*** DATA UNDER STUDY

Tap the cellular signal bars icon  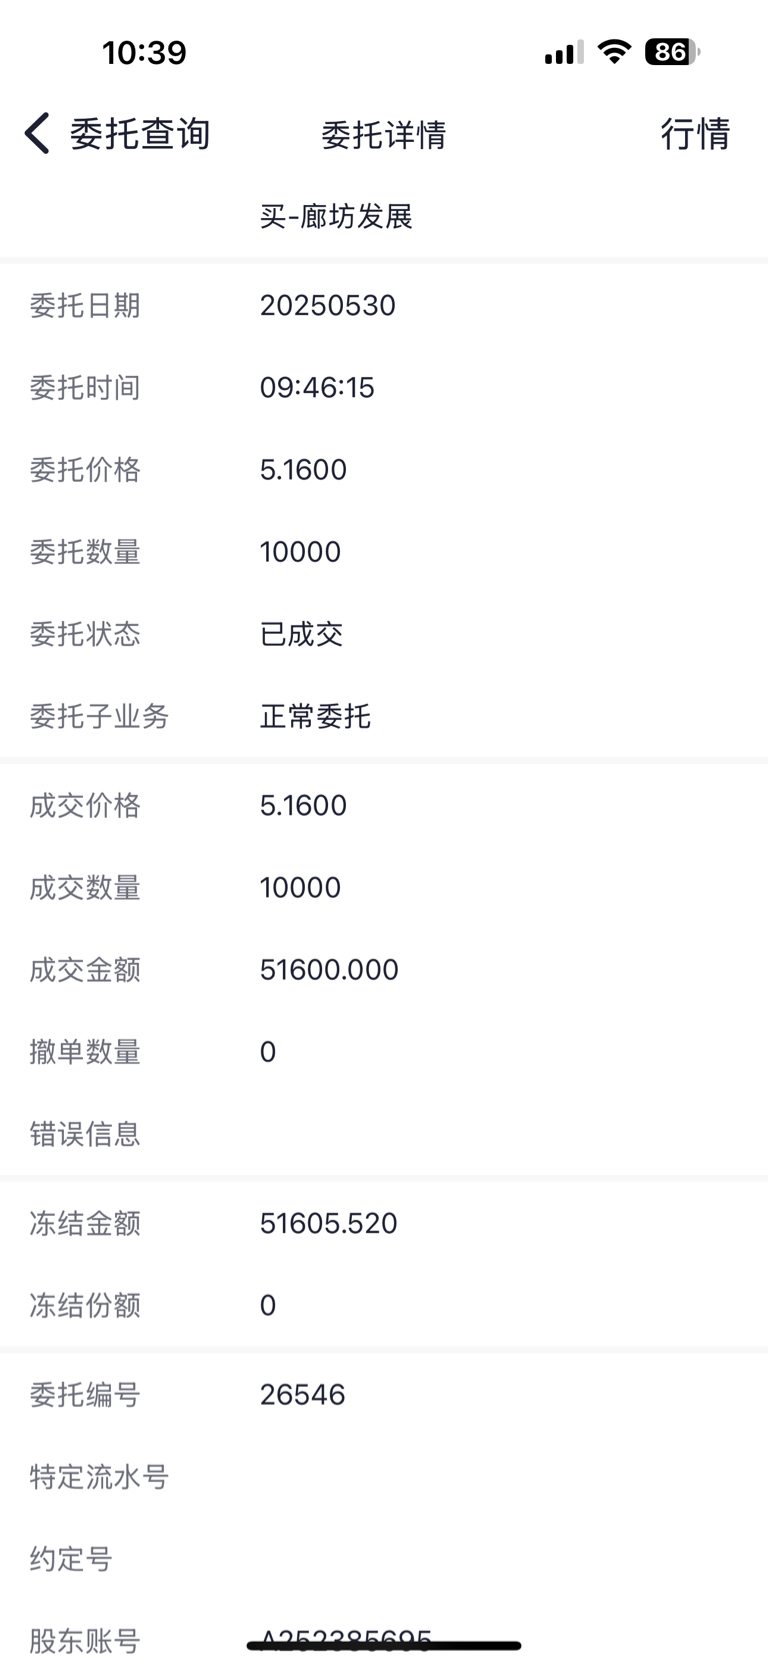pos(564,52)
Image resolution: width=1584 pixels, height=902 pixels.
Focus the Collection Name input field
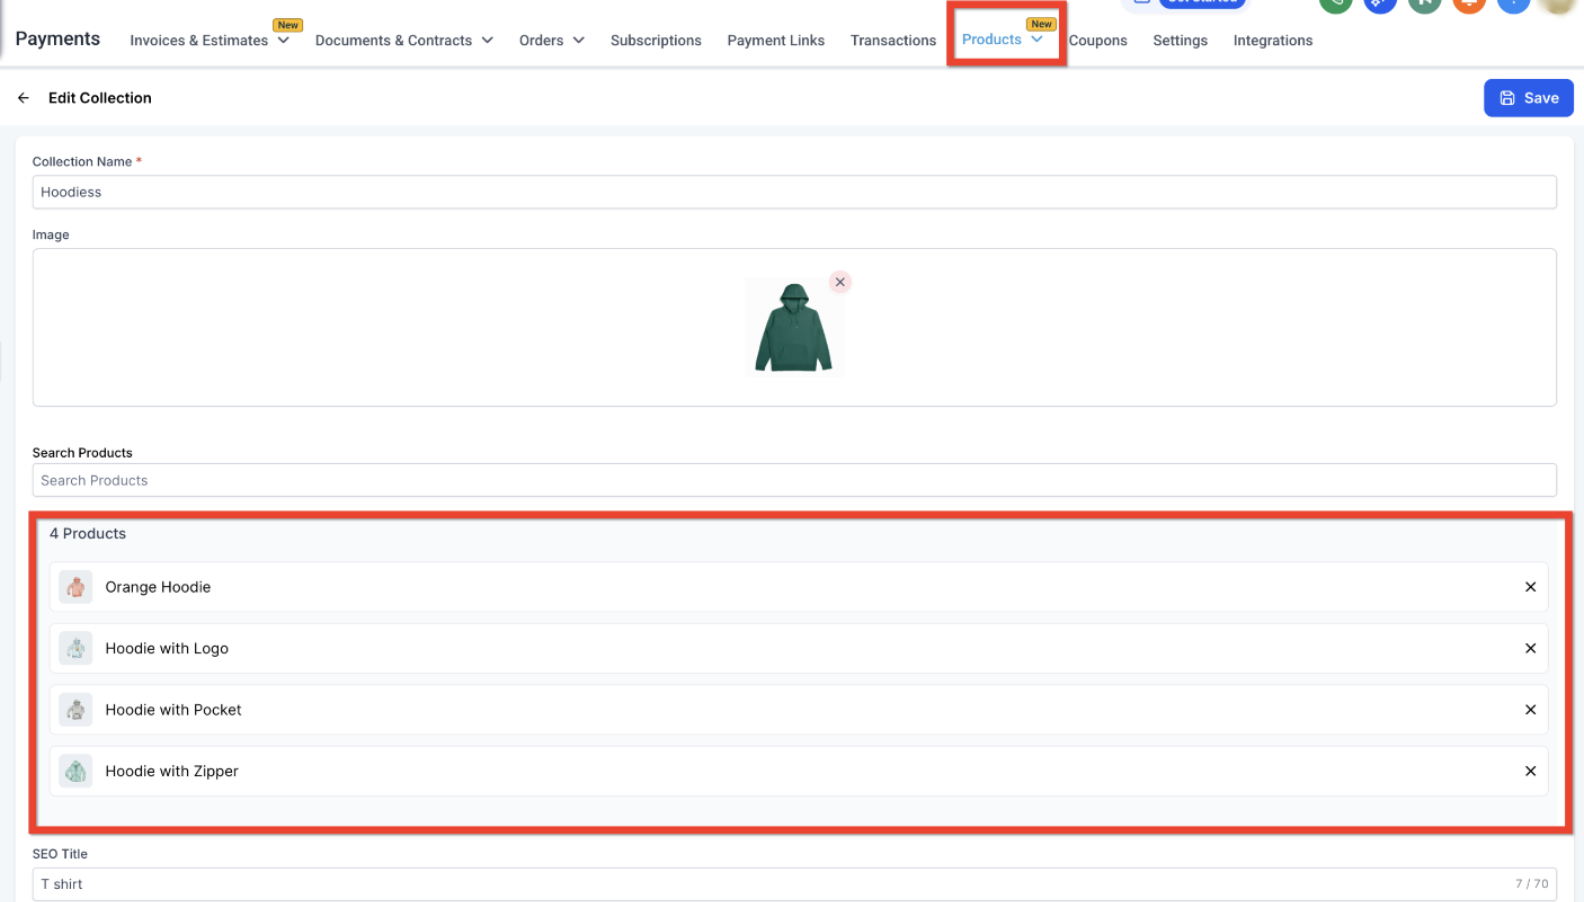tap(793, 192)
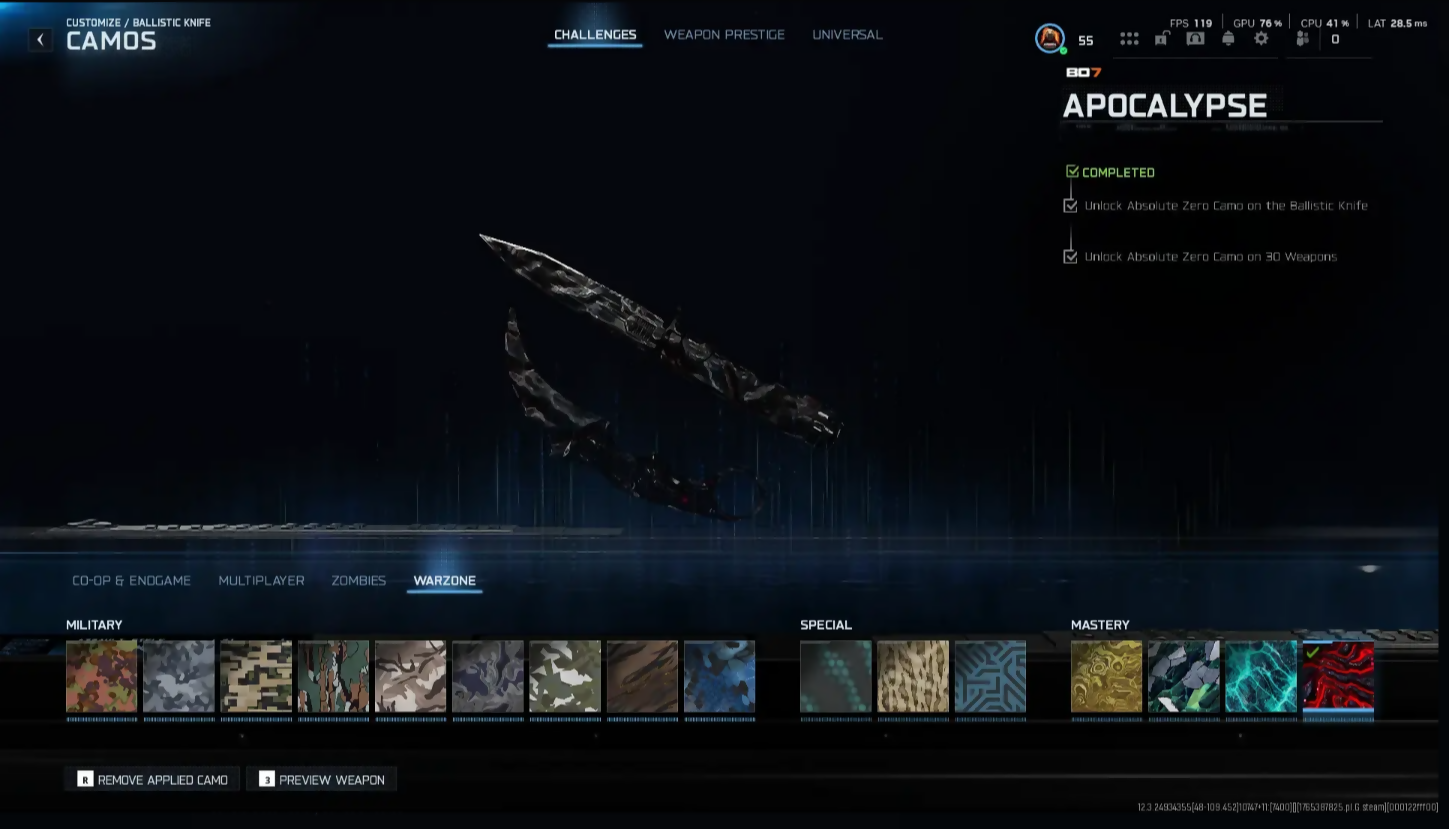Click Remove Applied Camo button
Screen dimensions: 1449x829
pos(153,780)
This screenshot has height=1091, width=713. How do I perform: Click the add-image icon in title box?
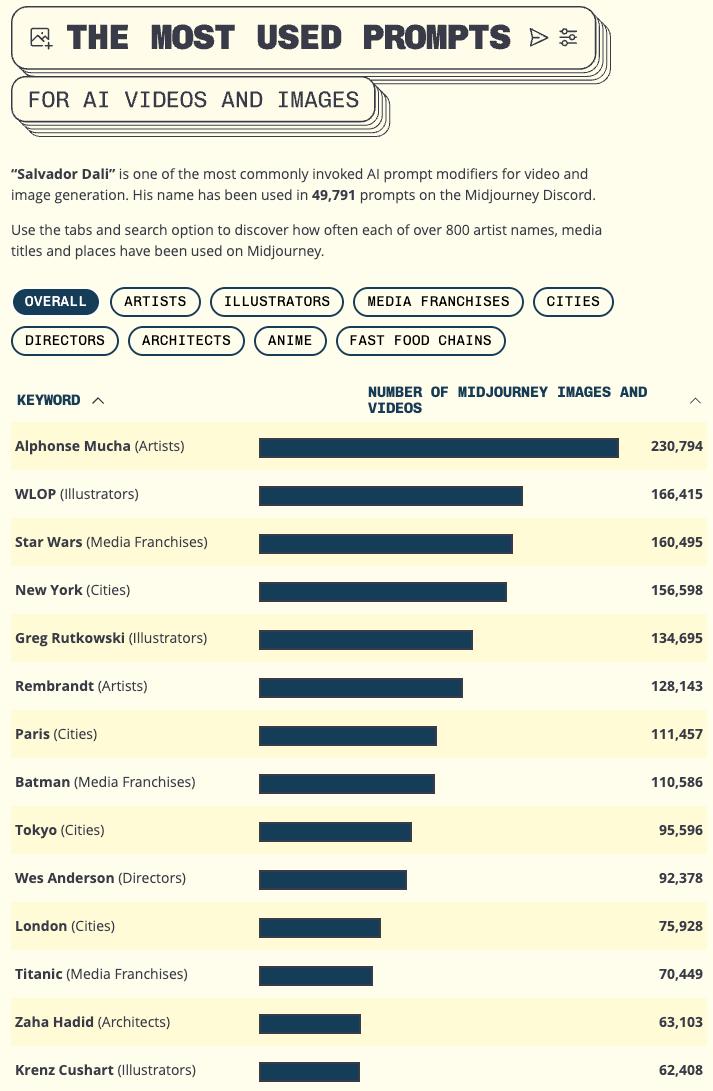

******

[WHAT IS NEEDED] State only the number of lines in these entries that contain "height".

[YOUR SOLUTION] 2